Operação da polícia realiza batida em escritórios de advocacia

Por Mariana Monary

Informe Post – 09/09/2020 | 13h42

Uma operação da Polícia Federal nesta quarta-feira, 9, desdobramento da Lava Jato do Rio, cumpre mandados de busca e apreensão em escritórios de advocacia e empresas, de ao
menos 6 estados.
O Juiz Federal Marcelo Bretas, da 7ª Vara Federal do Rio de Janeiro, foi quem autorizou as buscas.
O objetivo é apreender documentos, obras de arte, joias, dinheiro vivo, computadores, telefones celulares, tablets, imagens de câmeras de segurança,
e tudo que possa ter relação com investigações da Lava Jato e da delação que originou essa busca hoje.

O empresário Orlando Diniz, entregou um esquema na sua delação, criado por escritórios de advocacia para desviar, R$ 150 Milhões do Sesc e Senac.
O objetivo era angariar recursos, que o permitissem ficar afrente da Fecomercio, Fundação para o Comercio.

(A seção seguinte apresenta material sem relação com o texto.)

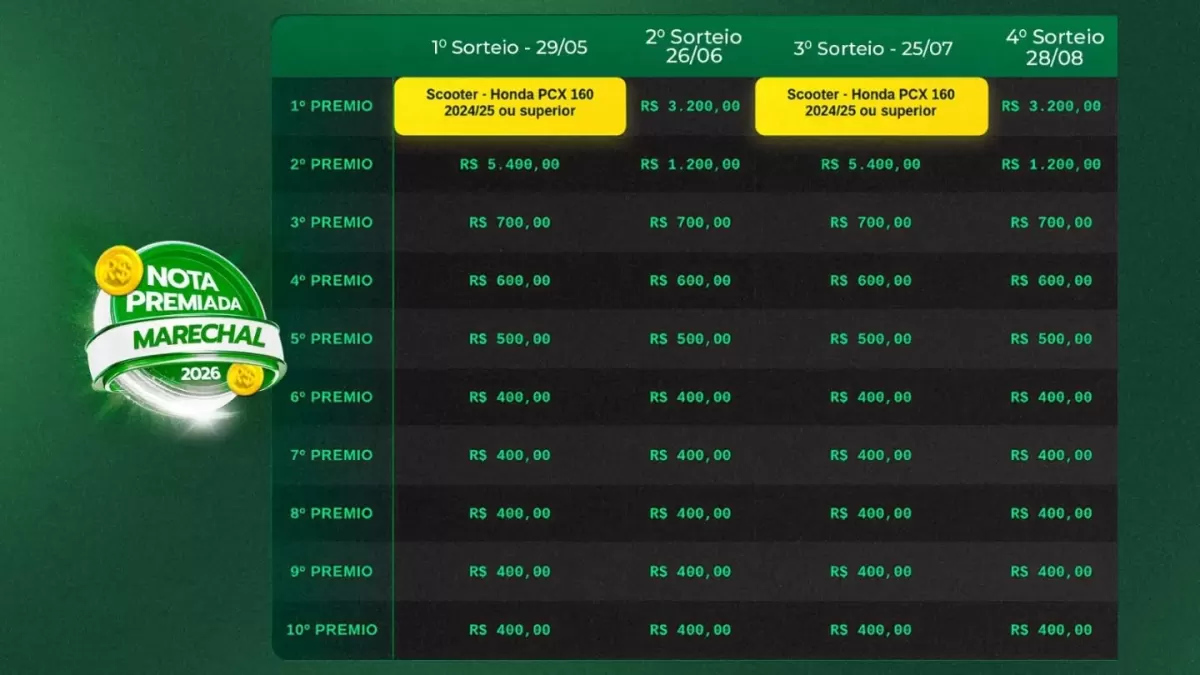Click the 5º PREMIO row label
Viewport: 1200px width, 675px height.
[x=331, y=338]
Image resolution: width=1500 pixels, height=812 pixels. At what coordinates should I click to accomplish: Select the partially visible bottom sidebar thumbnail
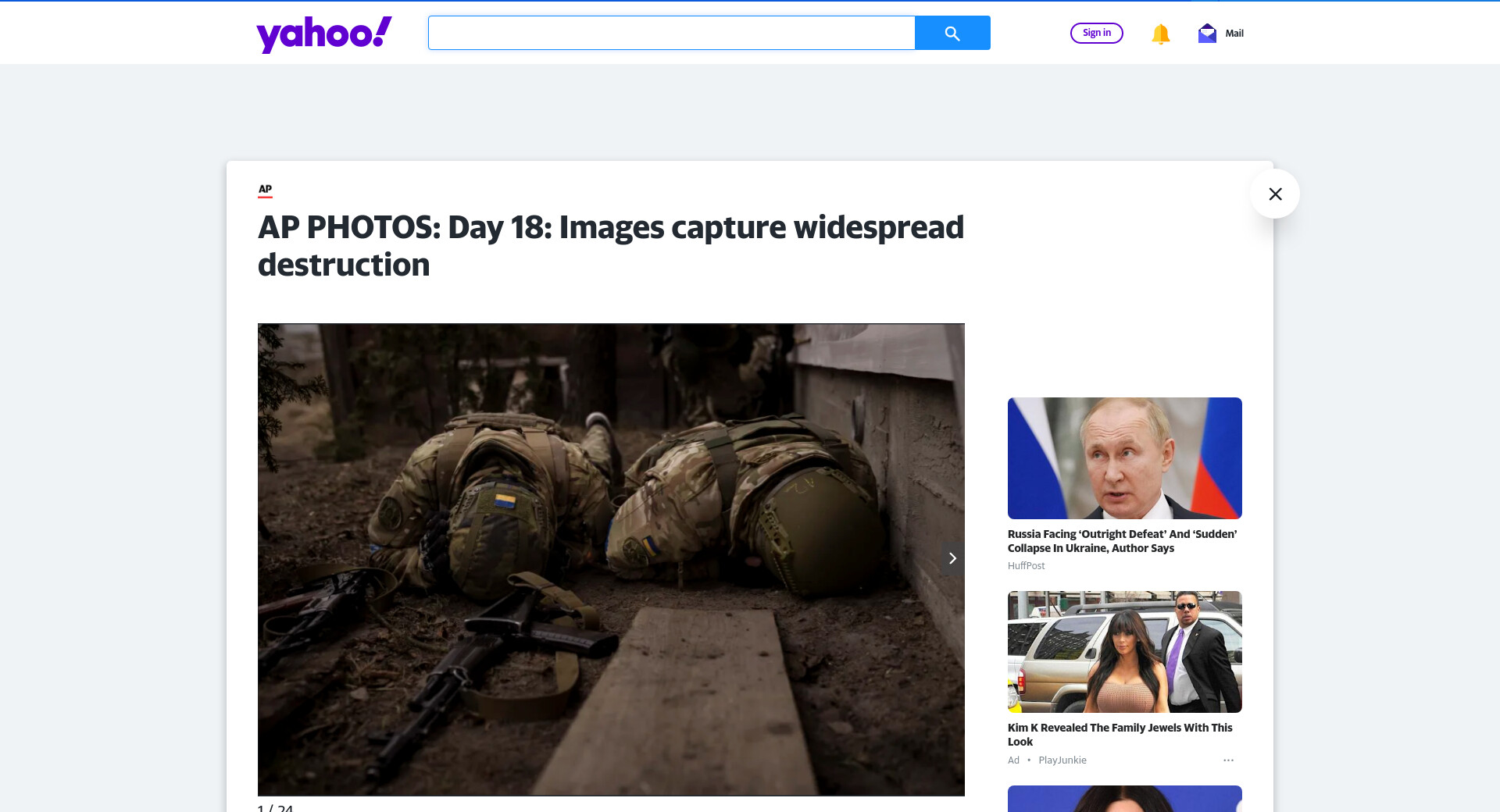(x=1124, y=799)
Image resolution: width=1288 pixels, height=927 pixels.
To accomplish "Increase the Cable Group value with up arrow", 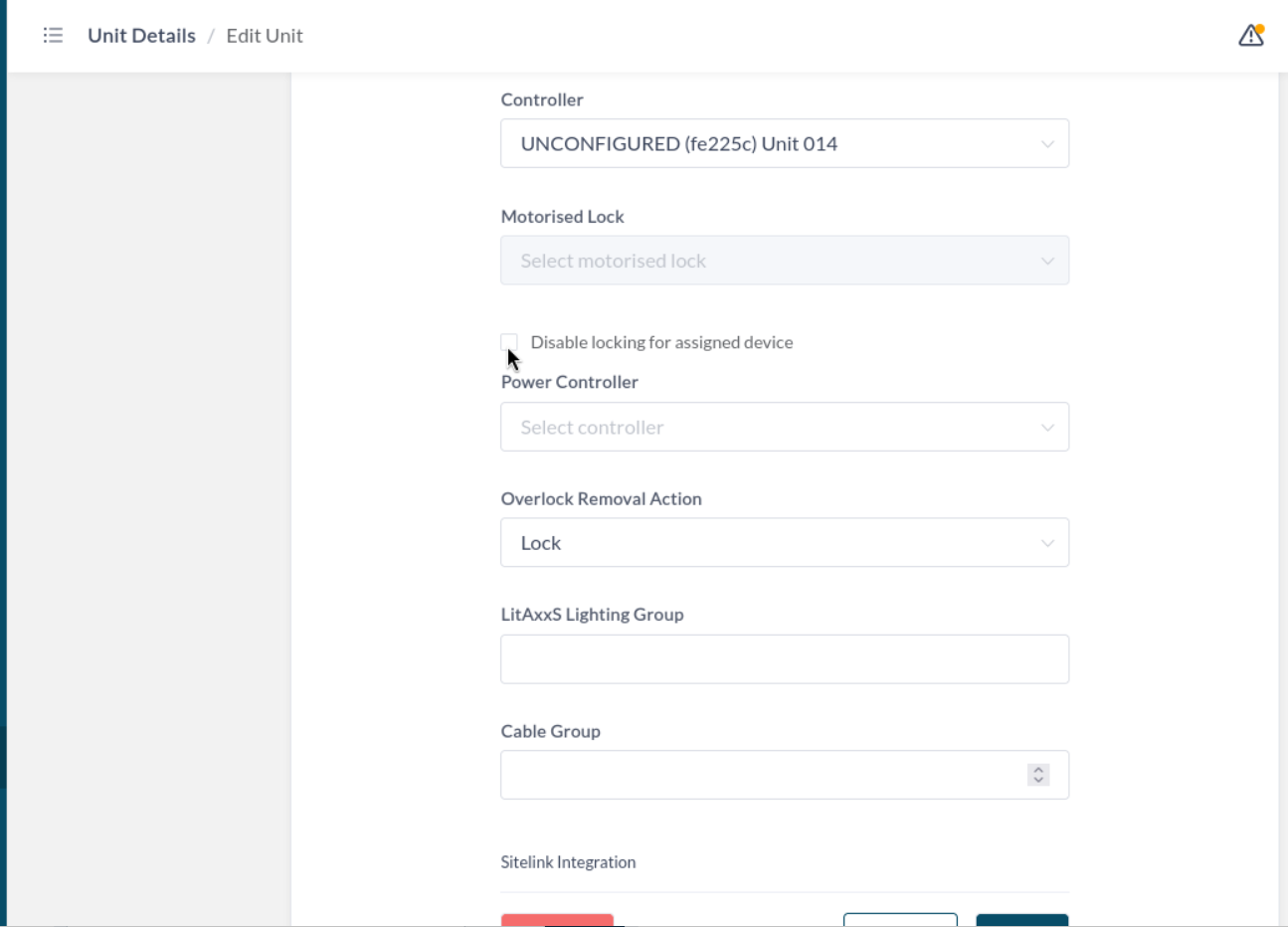I will tap(1038, 769).
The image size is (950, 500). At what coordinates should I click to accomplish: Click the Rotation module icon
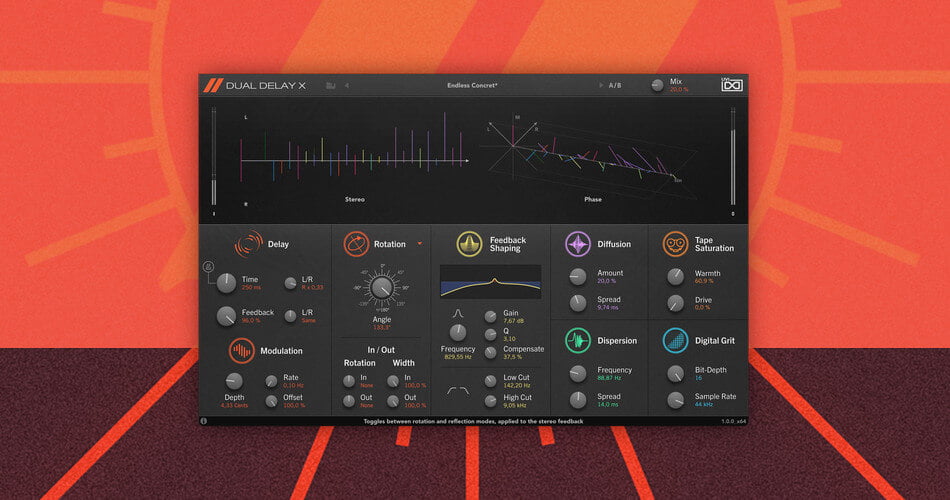tap(355, 243)
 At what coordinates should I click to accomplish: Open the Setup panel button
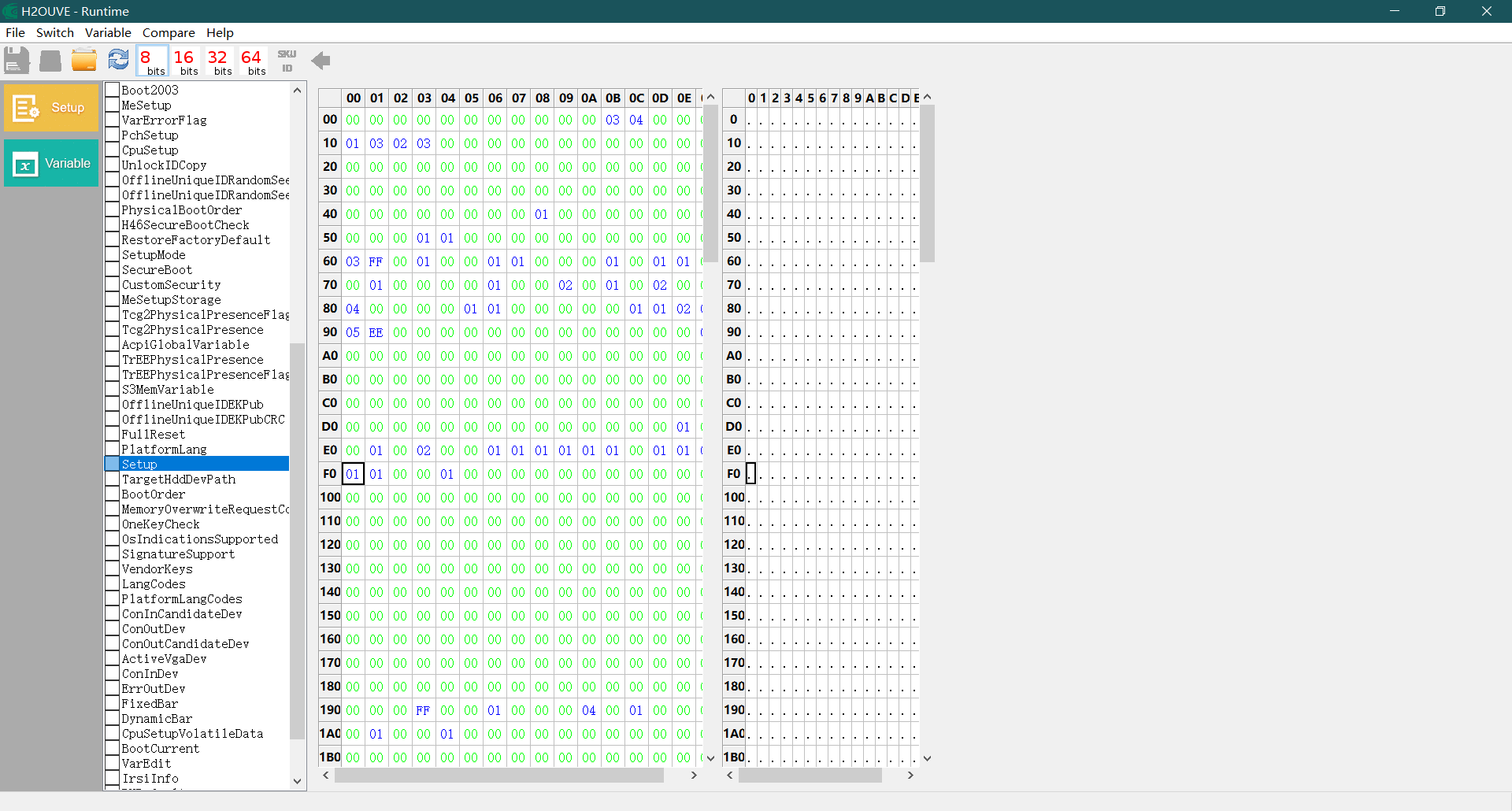51,108
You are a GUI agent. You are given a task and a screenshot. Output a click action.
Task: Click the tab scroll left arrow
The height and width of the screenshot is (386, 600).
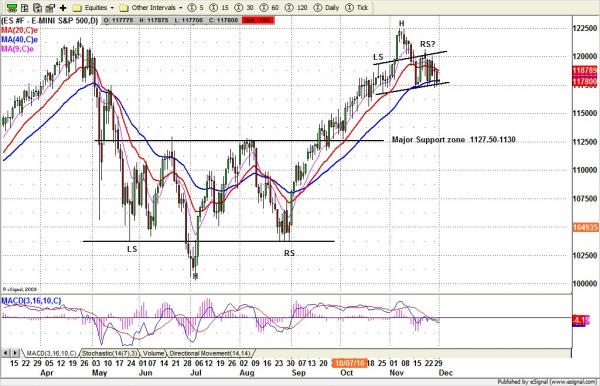pyautogui.click(x=6, y=353)
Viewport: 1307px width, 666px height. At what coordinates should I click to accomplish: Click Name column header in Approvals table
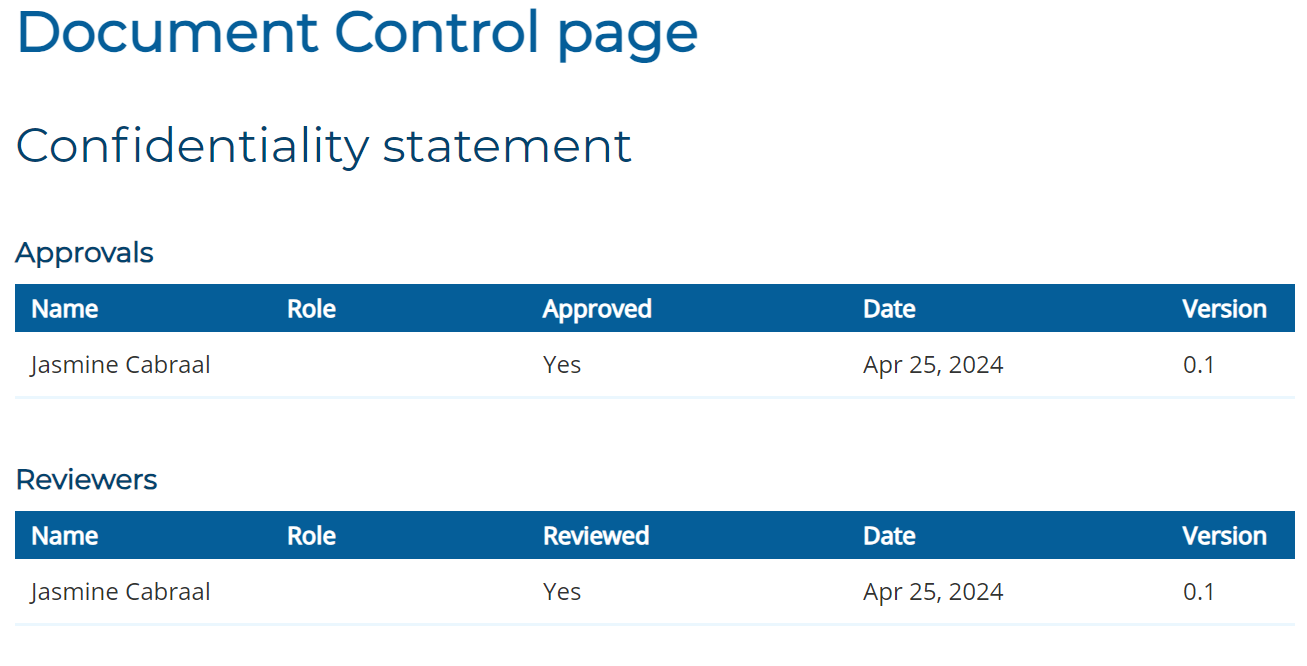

De acordo com os dados obtidos, os advogados estavam envolvidos nesse caso e eram capturadores dos recursos.
São alvo da operação, o filho do Presidente do Superior Tribunal de Justiça Eduardo Martins,
o filho de um Ministro do Tribunal de Contas da União,
e um ex-advogado da família Bolsonaro.
Quem também entrou no pacote de buscas, é o advogado que defende o ex-presidente Luiz Inácio Lula da Silva, nos processos da Lava Jato.

Em defesa, o advogado disse que a operação de hoje é uma retaliação contra suas defesas.
Para a OAB, a busca é ilegal, já que o estatuto da Ordem declara escritórios de advocacia como invioláveis.